Riconoscere queste soggettività non significa romanticizzarle né usarle per rafforzare un fronte ideologico, ma rimettere al centro la politica come luogo del conflitto umano, non solo delle strategie statali. Non è vero che le potenze hanno tutto il potere e i popoli nessuno: i conflitti sono plasmati anche da ciò che le società fanno, chiedono e costruiscono nel tempo. La caduta di Assad nel 2024 lo dimostra. È vero che l’indebolimento dell’Iran e di Hezbollah nello scorso anno e mezzo ha contribuito al crollo del regime, ma senza la pressione costante delle forze locali nella regione di Idlib, dove gruppi armati e reti civili hanno continuato a resistere per anni, quel risultato non sarebbe stato possibile. La storia non è fatta solo da chi comanda, ma anche da chi mette in pratica una propria visione.
Ripensare la guerra
Il conflitto in Ucraina ci costringe a riconsiderare non solo cosa significhi oggi la solidarietà internazionale, ma anche come osserviamo e interpretiamo le guerre.
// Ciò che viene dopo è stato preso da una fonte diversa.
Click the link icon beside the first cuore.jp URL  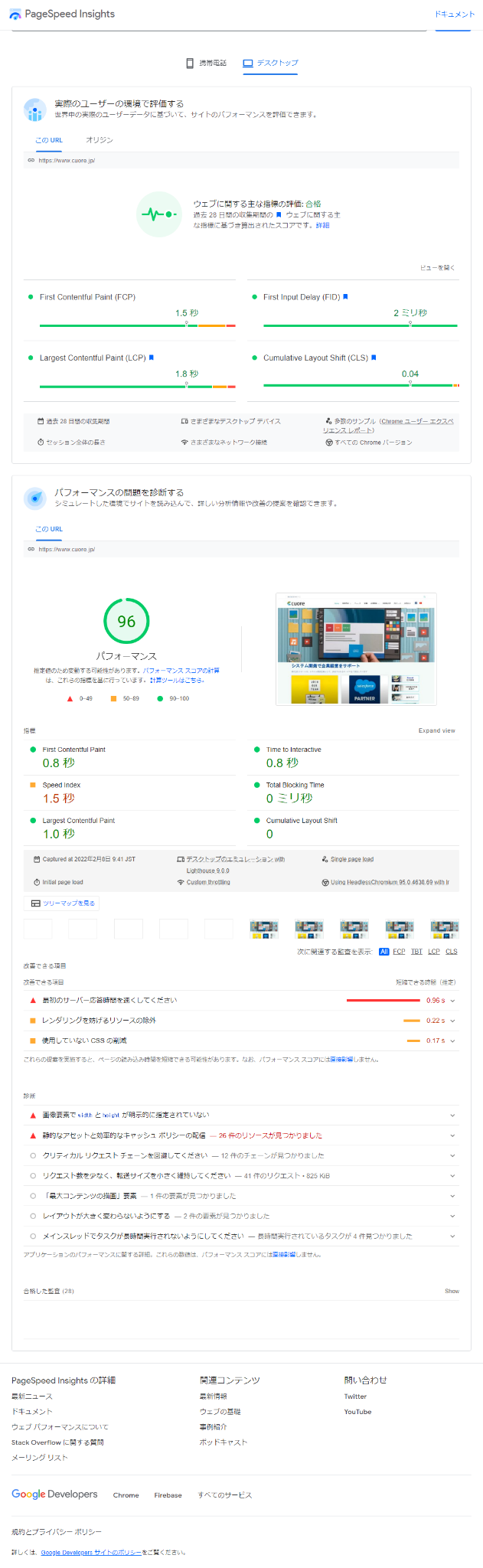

La polarizzazione ideologica ha reso difficile distinguere tra il doveroso sostegno a una popolazione o comunità aggredita e la cooptazione politica delle sue istanze da parte dei blocchi in campo. Ma è proprio questa ambiguità che impone un salto di qualità nell’analisi: leggere i conflitti non come scontri tra potenze astratte, ma come processi concreti vissuti da società complesse, divise, vive.
Rifiutare la lettura ideologica non significa adottare una posizione neutra o disimpegnata: al contrario, significa prendere sul serio le soggettività coinvolte, riconoscerne le contraddizioni, evitare di schiacciarle su schemi geopolitici prefabbricati. Significa anche riconoscere che i popoli possono essere aggrediti e, allo stesso tempo, strumentalizzati, e che il loro diritto all’autodeterminazione non si annulla quando è “scomodo” per la nostra visione.
La guerra in Ucraina non è solo una crisi internazionale: è anche uno specchio del modo in cui il discorso pubblico globale tende a ridurre la complessità del mondo. Un pensiero critico, oggi, deve partire proprio da qui: dalla capacità di ascoltare senza assorbire, di distinguere senza semplificare, di prendere posizione senza cancellare la realtà sociale e politica dei soggetti coinvolti.
In questo senso, parlare di Ucraina - come della Siria, dell’Iran, del Sudan - è parlare del nostro modo di concepire la giustizia, la solidarietà e il ruolo della politica nel mondo contemporaneo. Non si tratta di schierarsi per riflesso, ma di ricostruire uno sguardo politico capace di tenere insieme etica, critica e responsabilità.